↓

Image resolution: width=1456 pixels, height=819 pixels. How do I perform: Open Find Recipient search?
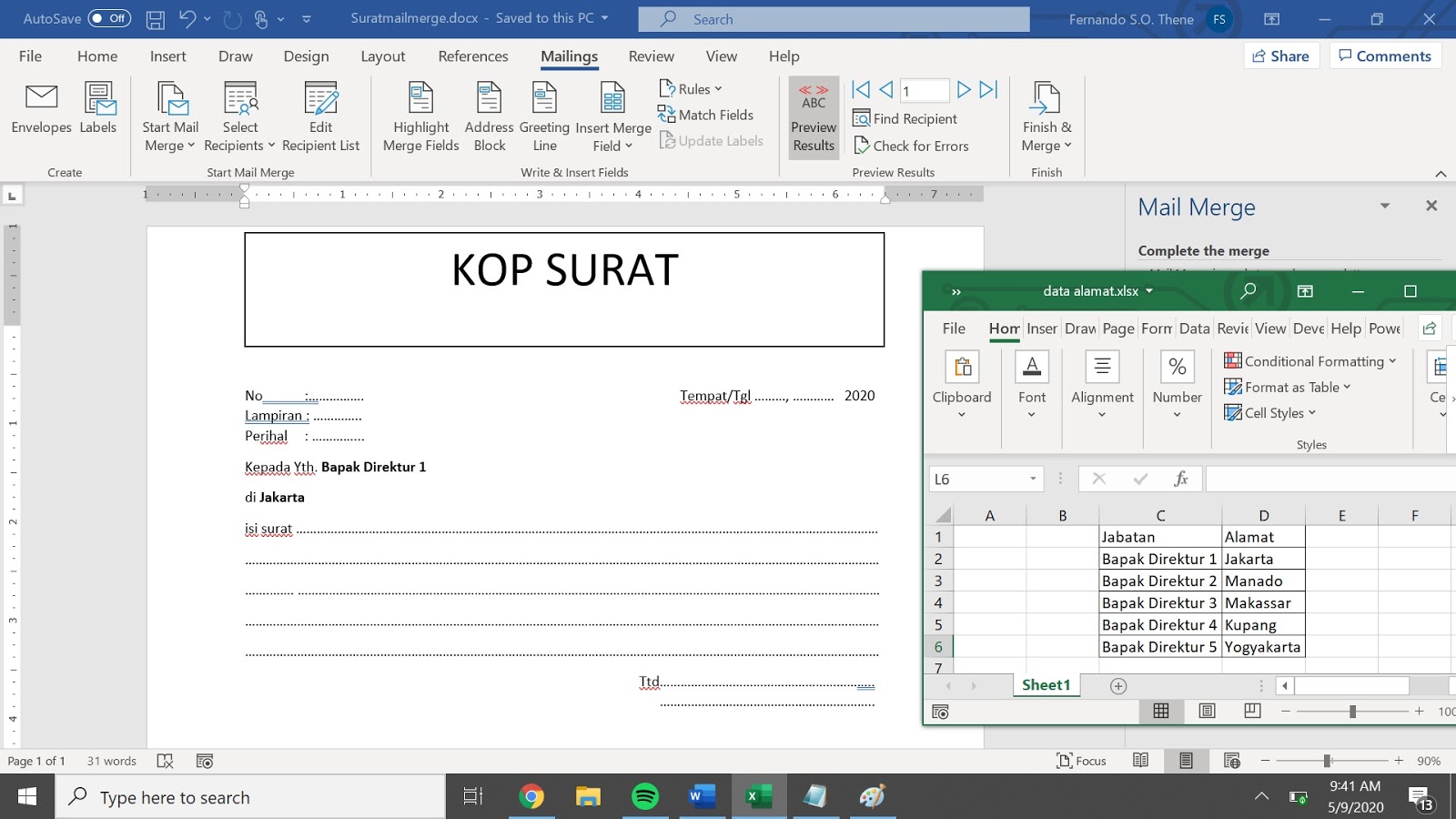[x=905, y=118]
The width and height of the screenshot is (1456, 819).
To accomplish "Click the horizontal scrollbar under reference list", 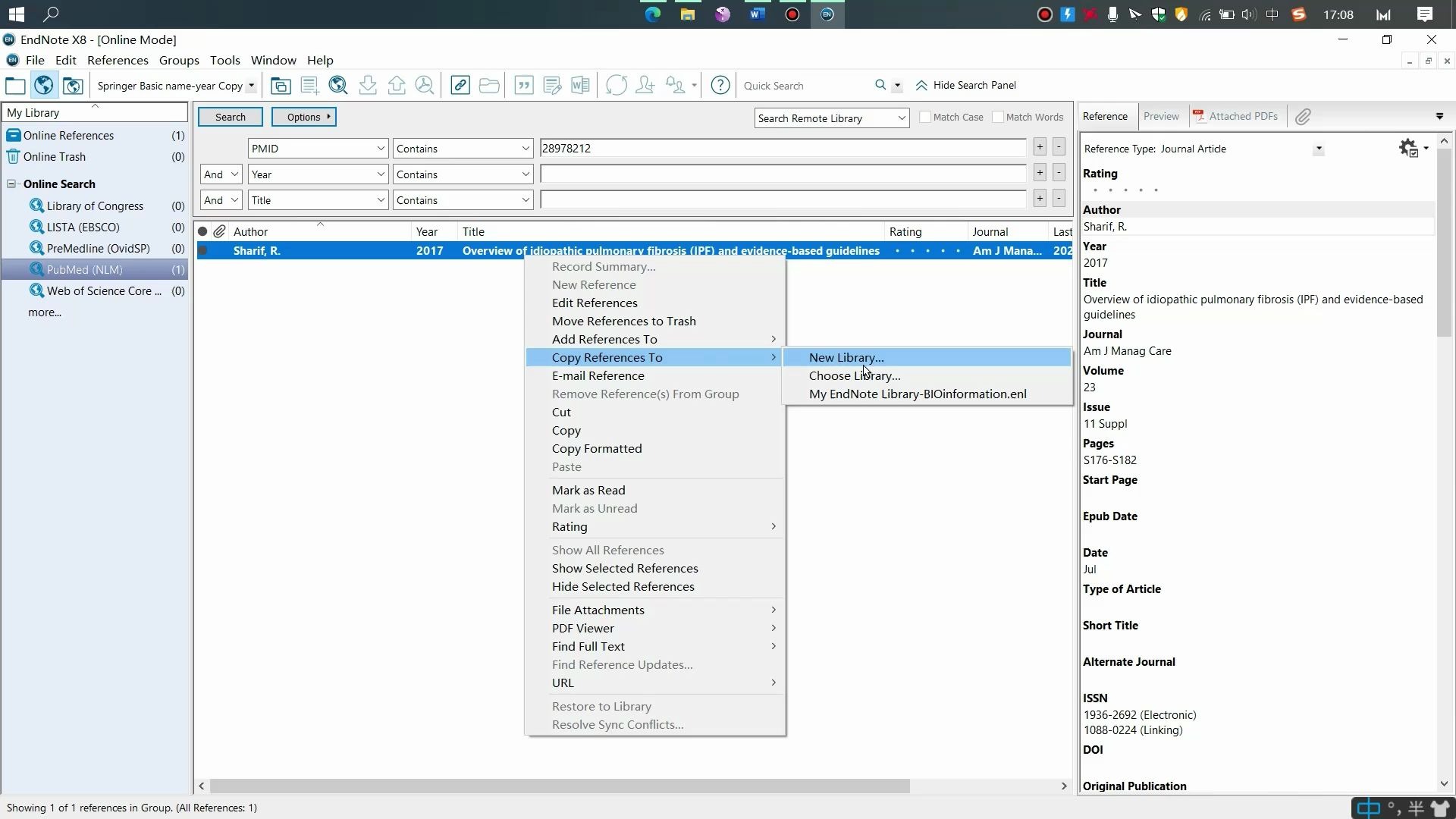I will [560, 786].
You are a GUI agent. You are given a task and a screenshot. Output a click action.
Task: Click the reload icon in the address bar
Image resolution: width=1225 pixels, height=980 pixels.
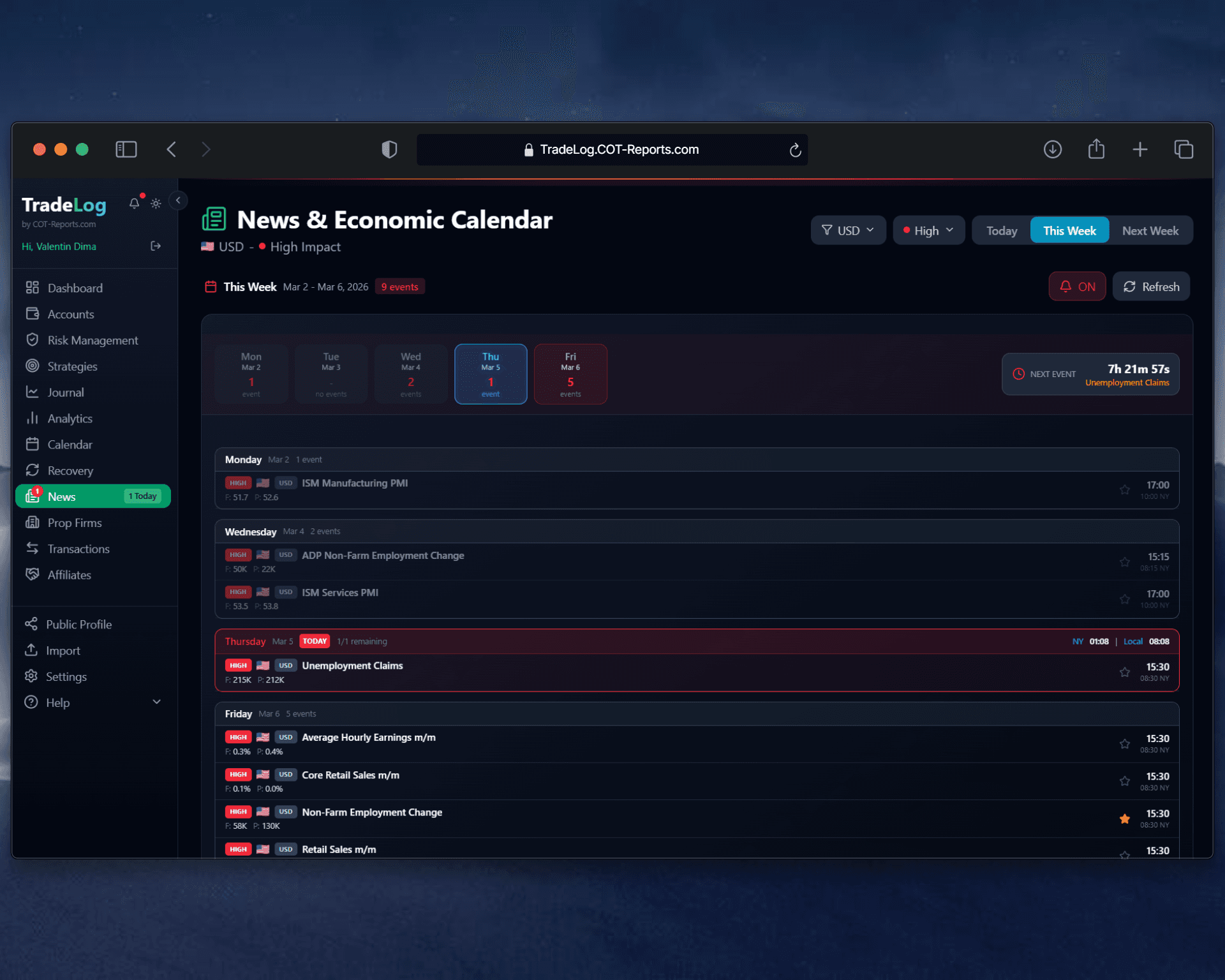(795, 150)
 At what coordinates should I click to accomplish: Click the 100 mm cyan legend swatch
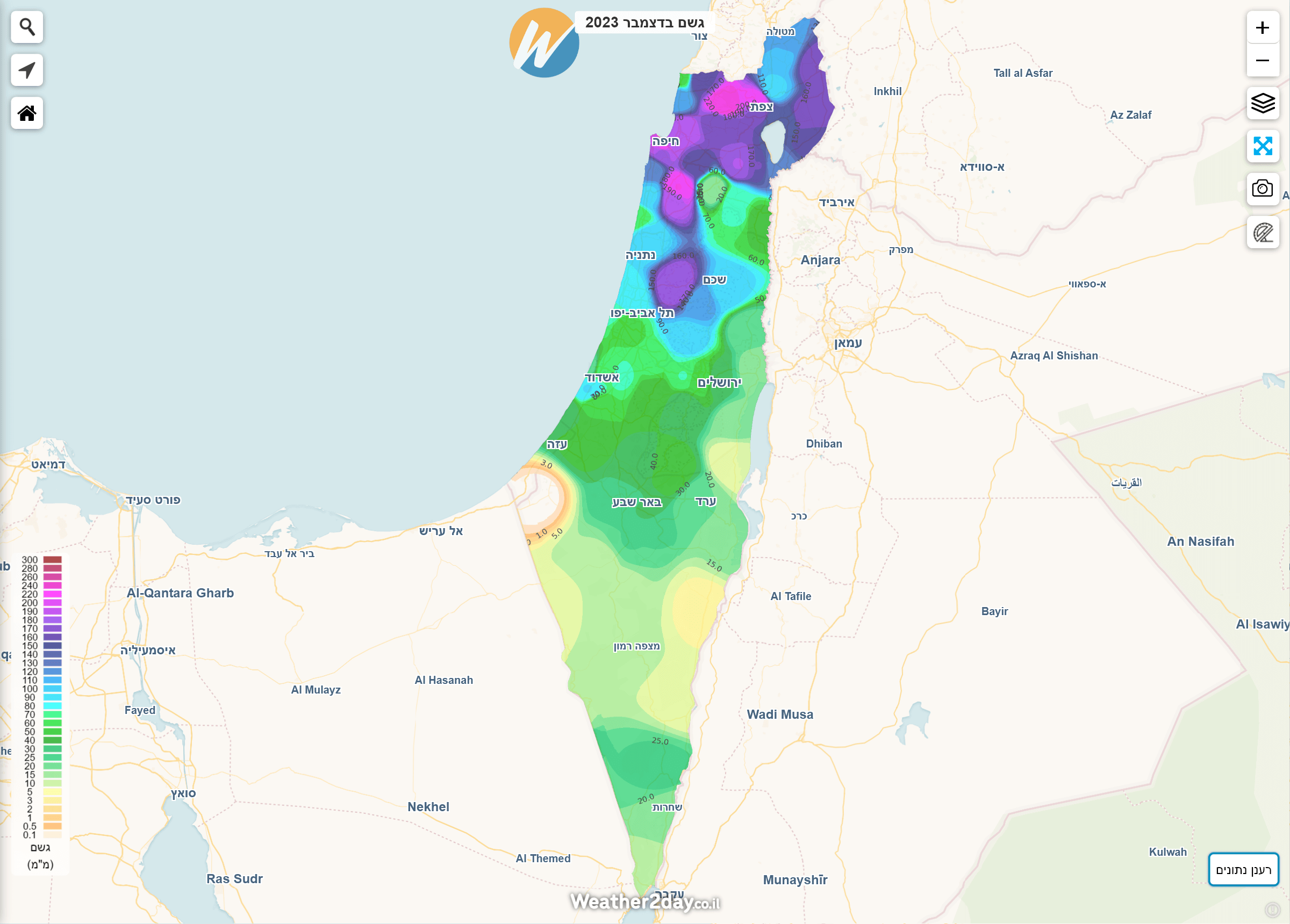coord(52,689)
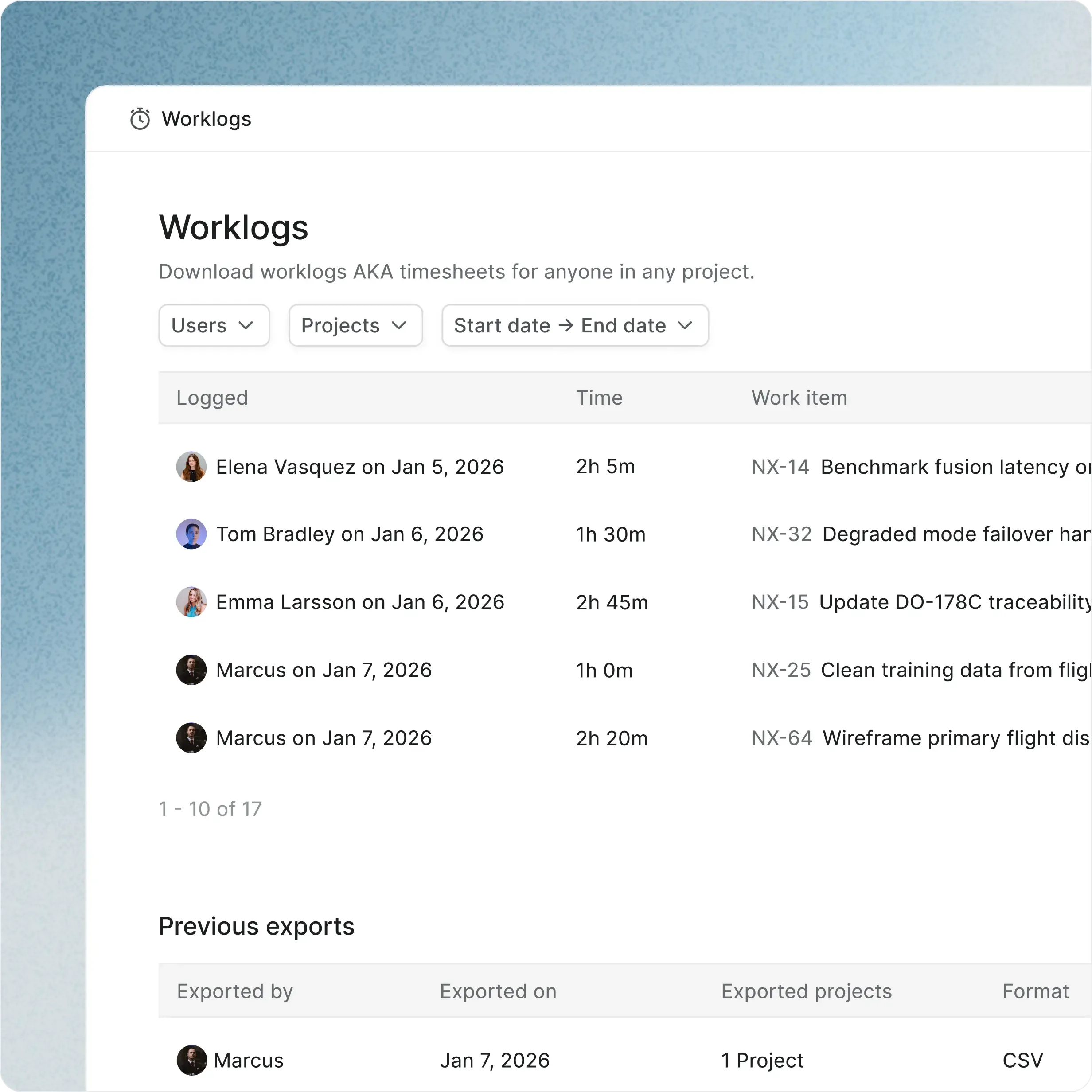Click Elena Vasquez's avatar picture

pyautogui.click(x=191, y=466)
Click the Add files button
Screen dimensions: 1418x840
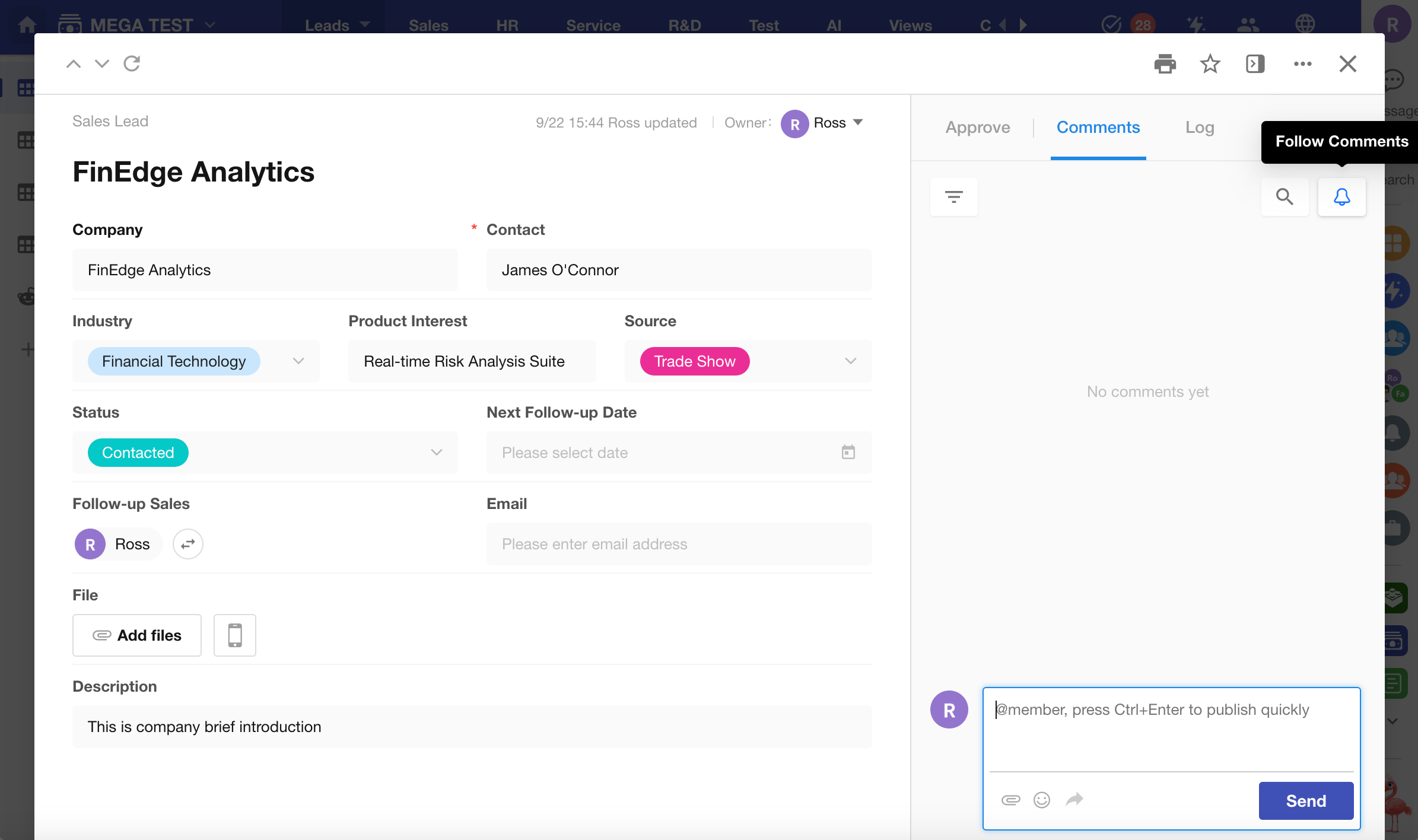(137, 635)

↑

__What to work on__.
Print, exactly and without pictures, the lines from the one holding "Click the Add files button" through the last line of the entries above, both included.

__Answer area__.
Click the Add files button
Screen dimensions: 1418x840
(137, 635)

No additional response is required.